This high-quality Malaysian company makes money from sleeping

No matter what you do, you need to sleep. As one of the world’s few latex bed manufacturers, LSK Group’s growth is tied to rising demand for better beds

EquitiesTracker
Oct 17, 2019 · 9 min read

A good bed is essential for great sleep and quality of life. If you’ve ever slept on a bed made with poor materials or design, you probably woke up the next day with back pain.

If you don’t sleep well, you risk getting serious medical conditions such as obesity, heart problems, and diabetes. To sleep well, you need a comfortable bed. A low quality, uncomfortable mattress can cause sleep problems and body aches.

“I want a better bed!” Global mattress market set to double by 2024

All over the world, an increasing number of people are willing to pay more to buy a quality mattress and get a good night’s sleep.

This is why the global market for mattresses is expected to double in value between 2019–2024 to $39 billion.

One Malaysian company is set to gain from demand for better beds: Lee Swee Kiat Group(LSK), which makes and sells high-quality mattress products all over the world.

+1,300% profit growth: Latex the secret of LSK’s success

From 2008 to 2018, LSK’s net profit rose 1,303%, driven by steadily improving profit margins and revenue.

We think one secret to LSK’s success is its focus on natural latex mattresses, widely considered the most comfortable of all mattress types. Globally, there are less than 20 natural latex mattress manufacturers, making LSK among just a handful of market players in this segment.

Natural latex has elasticity as it comes from the rubber tree, mainly found in Malaysia, Thailand, Indonesia and Vietnam. This elasticity allows latex mattresses to fit your shape easily and naturally with no springs or coils, giving your body and spine full support.

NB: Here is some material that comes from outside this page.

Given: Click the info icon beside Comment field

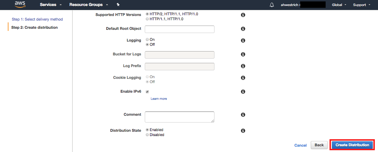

Also due to its rubber content, natural latex mattresses are more durable than any other mattress out there.

On the other hand, coil mattresses can begin to wear out after just a few years.

Often, the spring coils also create an uncomfortable squeaking sound.

Over the years, new materials such as natural fiber and memory foam have popped up in the market — but have failed to unseat latex as the premium material for mattresses.

Memory foam is not elastic like latex, and instead tends to create “molds” in the shape of your body. In addition, memory foam is made using chemicals that can cause unpleasant smells and even allergic reactions.

The main downside to latex is that it’s usually more expensive compared to other materials.

But this has not hurt latex’s popularity as a mattress material. In fact, when today’s bed manufacturers make memory foam or fiber mattresses, they still use latex as a topper which speaks volumes about the comfort latex offers.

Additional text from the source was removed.